=== Data to process ===

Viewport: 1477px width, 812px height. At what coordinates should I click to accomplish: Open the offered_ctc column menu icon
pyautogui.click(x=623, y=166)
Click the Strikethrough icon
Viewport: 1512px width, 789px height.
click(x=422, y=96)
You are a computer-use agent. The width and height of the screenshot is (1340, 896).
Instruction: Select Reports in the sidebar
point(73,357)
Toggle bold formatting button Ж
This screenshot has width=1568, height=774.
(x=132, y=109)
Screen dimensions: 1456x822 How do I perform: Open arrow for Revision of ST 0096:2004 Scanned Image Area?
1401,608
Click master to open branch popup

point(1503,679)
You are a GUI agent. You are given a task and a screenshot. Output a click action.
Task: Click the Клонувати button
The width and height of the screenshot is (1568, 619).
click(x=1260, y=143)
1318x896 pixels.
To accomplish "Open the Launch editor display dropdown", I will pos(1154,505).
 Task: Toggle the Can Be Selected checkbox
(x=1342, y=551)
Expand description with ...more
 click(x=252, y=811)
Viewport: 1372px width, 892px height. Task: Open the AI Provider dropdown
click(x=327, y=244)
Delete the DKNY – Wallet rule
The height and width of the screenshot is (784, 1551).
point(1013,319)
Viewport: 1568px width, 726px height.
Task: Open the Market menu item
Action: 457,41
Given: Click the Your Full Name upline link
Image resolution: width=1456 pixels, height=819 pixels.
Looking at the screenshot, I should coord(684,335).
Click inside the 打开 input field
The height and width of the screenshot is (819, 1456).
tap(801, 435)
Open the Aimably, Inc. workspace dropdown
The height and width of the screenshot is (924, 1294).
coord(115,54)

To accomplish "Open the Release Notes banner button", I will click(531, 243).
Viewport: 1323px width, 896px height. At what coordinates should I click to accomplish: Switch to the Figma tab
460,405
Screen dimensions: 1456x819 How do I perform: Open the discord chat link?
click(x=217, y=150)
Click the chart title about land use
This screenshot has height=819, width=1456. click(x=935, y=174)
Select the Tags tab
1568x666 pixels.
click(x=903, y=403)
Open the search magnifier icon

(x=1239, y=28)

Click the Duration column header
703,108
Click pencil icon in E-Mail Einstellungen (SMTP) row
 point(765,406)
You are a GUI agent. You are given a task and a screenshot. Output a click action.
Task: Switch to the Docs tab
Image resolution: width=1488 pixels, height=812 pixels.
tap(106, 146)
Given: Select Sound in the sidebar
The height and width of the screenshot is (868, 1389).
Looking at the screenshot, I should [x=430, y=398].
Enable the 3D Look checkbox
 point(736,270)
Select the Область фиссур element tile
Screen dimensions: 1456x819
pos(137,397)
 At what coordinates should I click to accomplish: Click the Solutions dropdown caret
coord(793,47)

===

Your task ▸
Go through the data line by line and say how many lines contain "will". Give the number alone.

Response area ▸
2